Al-Ashrafiyya (الأشرفية), was a Palestinian Arab village in the District of Baysan. It was depopulated during the 1947–1948 Civil War in Mandatory Palestine. It was located 4.5 km southwest of Baysan.

The village was depopulated on May 12, 1948, during Operation Gideon. The village was completely destroyed and the inhabitants fled to Jordan.
==History==
Just east of the village site, (at 196/208) pottery remains from the Byzantine era have been found, together with coins dating to the time of Justinian I (527–565 C.E.).
===British Mandate era===
In the 1922 census of Palestine, conducted by the Mandatory Palestine authorities, Ashrafiyet Kuzma had 29 inhabitant; 27 Muslims and 2 Christians, while Ashrafiyet Rushdi had 7 Muslims; a total of 36 inhabitants.
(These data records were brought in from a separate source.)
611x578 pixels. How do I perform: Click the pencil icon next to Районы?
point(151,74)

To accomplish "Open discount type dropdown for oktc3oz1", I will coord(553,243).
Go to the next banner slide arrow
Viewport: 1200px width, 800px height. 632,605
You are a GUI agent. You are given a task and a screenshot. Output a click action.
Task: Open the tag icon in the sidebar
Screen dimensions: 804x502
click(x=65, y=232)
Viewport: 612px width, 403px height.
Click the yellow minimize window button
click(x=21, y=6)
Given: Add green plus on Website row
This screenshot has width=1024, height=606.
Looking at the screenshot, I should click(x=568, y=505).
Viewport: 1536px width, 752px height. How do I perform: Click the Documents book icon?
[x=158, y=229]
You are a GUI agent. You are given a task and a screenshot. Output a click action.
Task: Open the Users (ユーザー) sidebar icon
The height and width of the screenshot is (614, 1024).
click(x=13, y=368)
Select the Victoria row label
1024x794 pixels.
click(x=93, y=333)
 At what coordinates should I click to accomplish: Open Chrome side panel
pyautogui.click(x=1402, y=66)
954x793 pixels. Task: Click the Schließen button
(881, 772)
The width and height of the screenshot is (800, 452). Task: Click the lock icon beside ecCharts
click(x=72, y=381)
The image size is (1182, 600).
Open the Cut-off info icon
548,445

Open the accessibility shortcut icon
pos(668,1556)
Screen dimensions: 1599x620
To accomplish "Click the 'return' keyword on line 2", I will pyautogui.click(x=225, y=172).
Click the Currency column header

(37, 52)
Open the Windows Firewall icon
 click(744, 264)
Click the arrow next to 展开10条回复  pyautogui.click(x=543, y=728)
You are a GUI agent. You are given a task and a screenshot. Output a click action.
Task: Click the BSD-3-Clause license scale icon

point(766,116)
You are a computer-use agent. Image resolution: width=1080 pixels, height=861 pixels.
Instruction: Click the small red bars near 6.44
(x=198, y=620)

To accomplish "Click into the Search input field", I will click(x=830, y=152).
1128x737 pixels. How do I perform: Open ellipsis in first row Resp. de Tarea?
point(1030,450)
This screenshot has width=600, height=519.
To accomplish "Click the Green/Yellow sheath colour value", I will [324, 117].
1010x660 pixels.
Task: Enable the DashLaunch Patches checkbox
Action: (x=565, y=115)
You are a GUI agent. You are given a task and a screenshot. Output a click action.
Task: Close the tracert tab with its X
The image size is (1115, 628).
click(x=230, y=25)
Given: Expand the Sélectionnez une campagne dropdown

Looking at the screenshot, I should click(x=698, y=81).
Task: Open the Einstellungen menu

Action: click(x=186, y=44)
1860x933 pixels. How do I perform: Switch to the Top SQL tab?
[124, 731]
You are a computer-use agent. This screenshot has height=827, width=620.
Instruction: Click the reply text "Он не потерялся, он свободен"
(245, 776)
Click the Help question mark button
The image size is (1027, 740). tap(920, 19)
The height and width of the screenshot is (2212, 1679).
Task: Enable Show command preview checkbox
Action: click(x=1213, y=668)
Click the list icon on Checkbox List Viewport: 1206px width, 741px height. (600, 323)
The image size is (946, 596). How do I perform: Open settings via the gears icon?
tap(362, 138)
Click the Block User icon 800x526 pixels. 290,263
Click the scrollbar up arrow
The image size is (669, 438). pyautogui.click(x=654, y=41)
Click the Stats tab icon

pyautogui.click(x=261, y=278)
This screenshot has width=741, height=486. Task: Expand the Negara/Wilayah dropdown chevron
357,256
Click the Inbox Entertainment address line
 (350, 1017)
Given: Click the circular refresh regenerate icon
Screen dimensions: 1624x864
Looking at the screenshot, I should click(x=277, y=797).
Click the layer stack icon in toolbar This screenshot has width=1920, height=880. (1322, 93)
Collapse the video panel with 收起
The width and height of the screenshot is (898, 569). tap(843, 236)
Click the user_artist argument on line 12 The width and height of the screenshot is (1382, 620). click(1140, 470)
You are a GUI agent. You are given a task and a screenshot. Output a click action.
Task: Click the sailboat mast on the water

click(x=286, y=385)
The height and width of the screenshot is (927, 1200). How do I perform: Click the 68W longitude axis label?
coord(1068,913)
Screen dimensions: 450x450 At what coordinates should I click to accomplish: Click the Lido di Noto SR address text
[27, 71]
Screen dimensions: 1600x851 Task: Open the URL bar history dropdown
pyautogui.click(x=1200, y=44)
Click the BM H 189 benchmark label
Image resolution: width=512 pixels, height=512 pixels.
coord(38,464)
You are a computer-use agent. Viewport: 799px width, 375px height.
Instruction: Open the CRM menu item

The 2 Christians were Roman Catholics.

In the 1931 census there were 4 villages named Ashrafiyat, where Ashrafiyat Kazma had 123 Muslims and 2 Christians in a total of 34 houses, while the three others were all Muslims; 48 in 11 houses in Ashrafiyat Abd el Hadi, 10 in 3 houses in Ashrafiyat Haddad, and 36 in 10 houses in Ashrafiyat Zamriq. In total there were 219 inhabitants in a total of 58 houses.

In the 1945 statistics, the population consisted of 230 Muslims, and the land area was 6711 dunams, according to an official land and population survey.
Of this, the land ownership census the Land Ownership (Dunums) was as follows:

| Owner | Dunams |
|---|---|
| Arab | 4,608 |
| Jewish | 1,293 |
| Public | 810 |
| Total | 6,711 |

The use of village land in 1945:

| Land Usage | Arab | Jewish | Public |
|---|---|---|---|
| Citrus and bananas | 143 | 11 | - |
| Irrigated and plantation | 4,458 | 772 | - |
| Cereal | 7 | 510 | 583 |
| Urban | - | - | - |
| Cultivable | 4,608 | 1,293 | 583 |
| Non-cultivable | - | - | 227 |

The population rose to 267 in 1948 with 61 houses. The Wadi al-Maddu' runs near where the village was located.
===1948, aftermath===
In March, 1948, Yosef Weitz had started pressing the Haganah to expel Arab tenant farmers, and kibbutz leaders in the Baysan valley had demanded new settlements in their area, as "a means of freeing our land [from Arabs] and preventing the return of the beduins who had fled to Transjordan". On 22 April, 1948, Haganah agreed to set up five new settlements on non-Arab land, including land in Al-Ashrafiyya.

The Palestinian inhabitants of Al-Ashrafiyya, along with those of the neighbouring village of Farwana, fled to Jordan with the approach of the pre-state Israeli forces of the Golani Brigade during Operation Gideon on 11 May 1948.

Following the war the area was incorporated into the State of Israel and two kibbutzim were established on village land in 1948, Shluhot and Reshafim, both east of the village site.

In 1992, it was described: "The site and the area around it are cultivated by the residents of Reshafim. A fishery also has been built on the site."